__EXCERPTED TEXT__.
•••••

OldBoring wrote:When I was in primary school, our English teacher wrote the full song in Italian phonetic transcription
Descin tru de snou
In a uan hors open slei
Over de filz ui go
Laffin ol de uei!
linguoboy wrote:I've been trying to find chilacayote (Cucurbita ficifolia) in the markets around here and I'm really getting annoyed by the number of people who think I mean chayote. Yeah, I understand that chayote is like 100 times more common, but these words sound very different! One has almost twice as many syllables as the other! It doesn't seem to matter whether I'm speaking English or Spanish either.
Linguaphile wrote:("No, we don't have sopes de carne asada today; how about some chicken soup?")
linguoboy wrote:Relatedly, I've been surprised how tough it's been to find huitlacoche. It's common enough at Mexican restaurants here, but asking for it has gotten me stares of incomprehension at several places. It's like they've never even heard of it before.
Linguaphile wrote:My favorite was when I went to a small Mexican restaurant with a friend and she couldn't remember what huitlacoche was called; she tried to ask for it in English this way: "Do you have fungus? You know, corn fungus? Like in quesadillas?" The waiter had no idea what she was talking about; I think he thought my friend was accusing the restaurant of serving bad food.

•••••

__GIVEN MATERIAL__.
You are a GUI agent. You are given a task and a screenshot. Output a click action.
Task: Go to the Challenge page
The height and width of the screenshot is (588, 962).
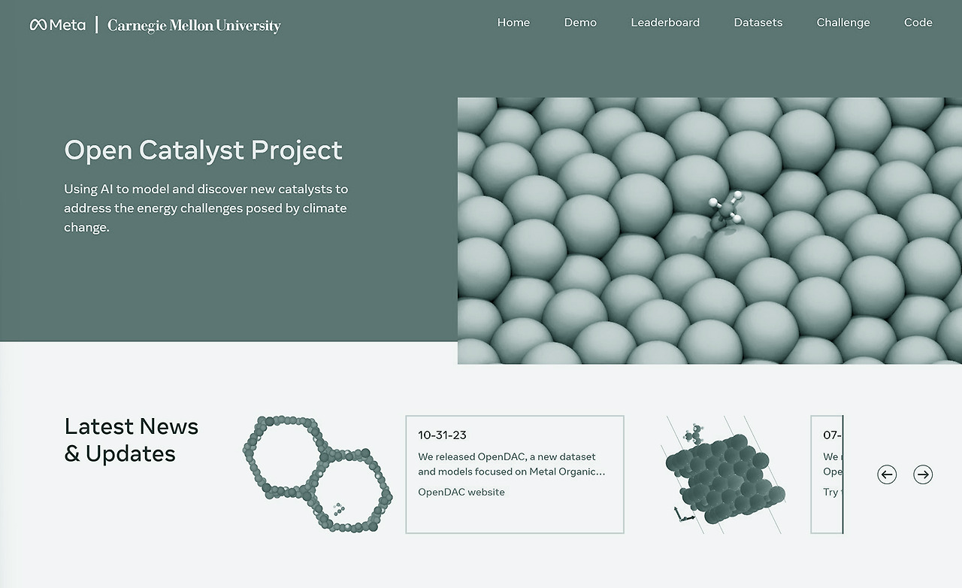click(843, 23)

•••••

__WHAT THIS TASK INVOLVES__. Please quote the forum excerpt above between "linguoboy wrote:I've been" and "of it before.", inclusive.

__TASK SOLUTION__.
linguoboy wrote:I've been trying to find chilacayote (Cucurbita ficifolia) in the markets around here and I'm really getting annoyed by the number of people who think I mean chayote. Yeah, I understand that chayote is like 100 times more common, but these words sound very different! One has almost twice as many syllables as the other! It doesn't seem to matter whether I'm speaking English or Spanish either.
Linguaphile wrote:("No, we don't have sopes de carne asada today; how about some chicken soup?")
linguoboy wrote:Relatedly, I've been surprised how tough it's been to find huitlacoche. It's common enough at Mexican restaurants here, but asking for it has gotten me stares of incomprehension at several places. It's like they've never even heard of it before.